It was swallowing a
bait so plain that it might almost be said to be labeled. For a general
to come under the suspicion of not seeing through such a ruse was
humiliating. In vain McDowell explained, protested, and entreated with
the utmost vehemence and insistence. When Mr. Lincoln had made up his
mind, no man could change it, and here, as ill fortune would have it,
he had made it up. So, with a heavy heart, the reluctant McDowell set
forth on his foolish errand, and Fremont likewise came upon his,--though
it is true that he was better employed thus than in doing nothing,--and
Jackson, highly pleased, and calculating his time to a nicety, on May 31
slipped rapidly between the two Union generals,--the closing jaws of Mr.
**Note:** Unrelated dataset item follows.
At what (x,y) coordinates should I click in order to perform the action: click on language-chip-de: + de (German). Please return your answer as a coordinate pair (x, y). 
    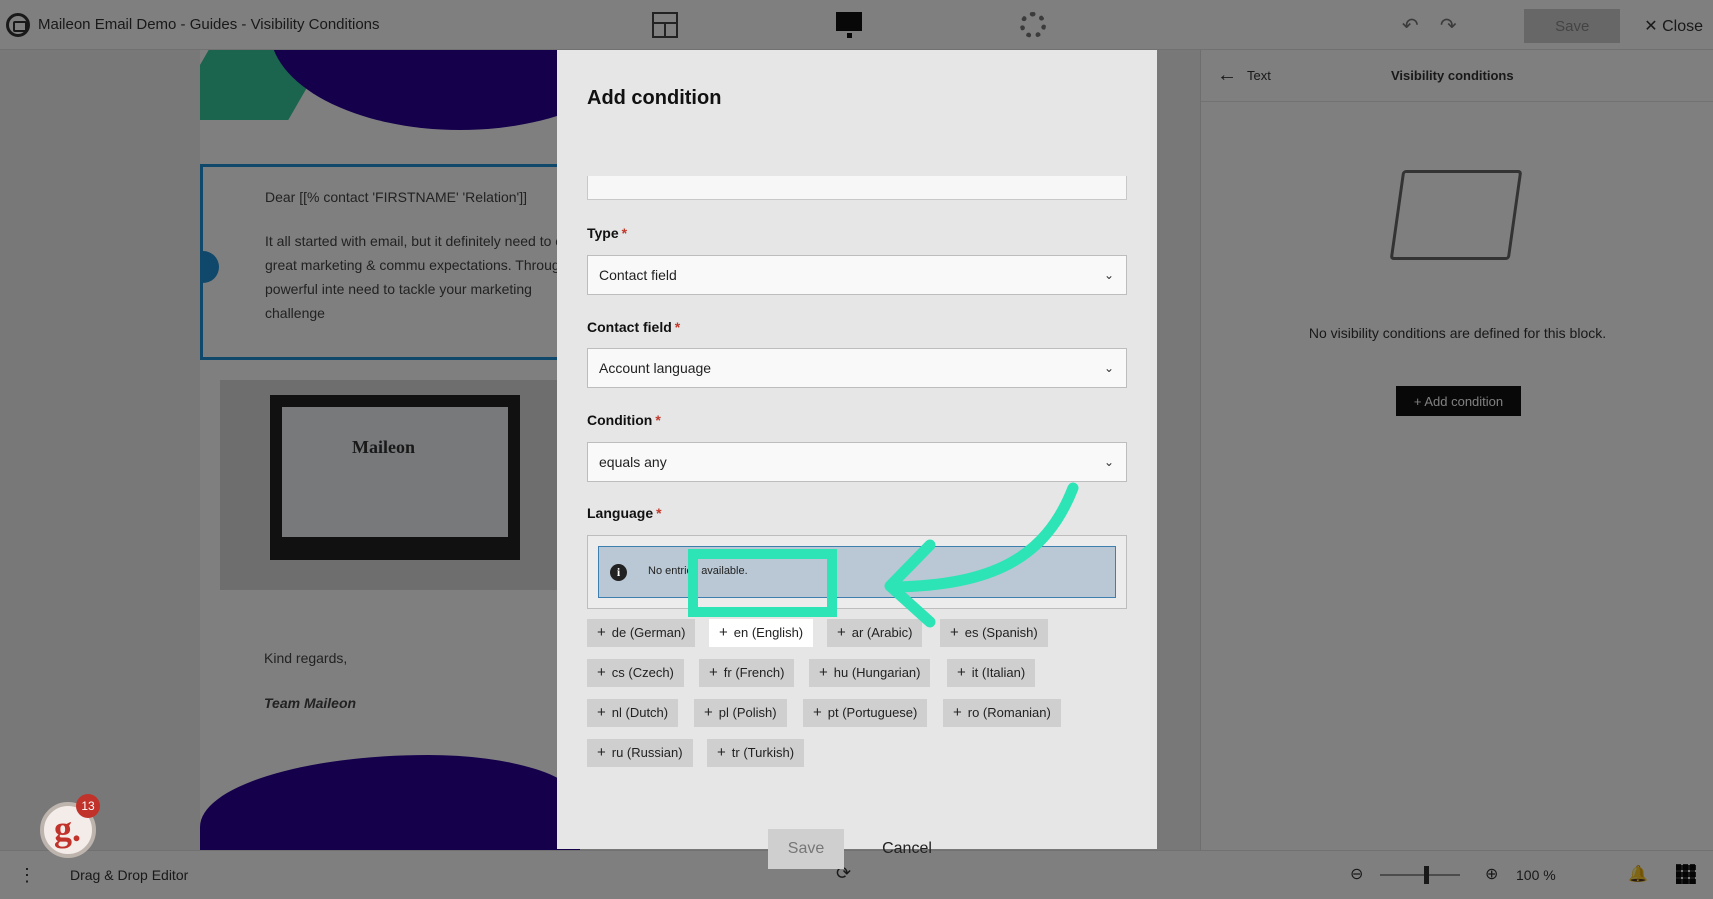
    Looking at the image, I should click on (642, 633).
Lincoln's "trap,"--and left them to close upon nothing.[21] Then he led
his pursuers a fruitless chase towards the head of the valley,
continuing to neutralize a force many times larger than his own, and
which could and ought to have been at this very time doing fatal work
against the Confederacy. Presumably he had saved Richmond, and therewith
also, not impossibly, the chief army of the South. The chagrin of the
Union commanders, who had in vain explained the situation with entire
accuracy, taxes the imagination.
There is no use in denying a truth which can be proved. The blunder of
Mr. Lincoln is not only undeniable, but it is inexcusable.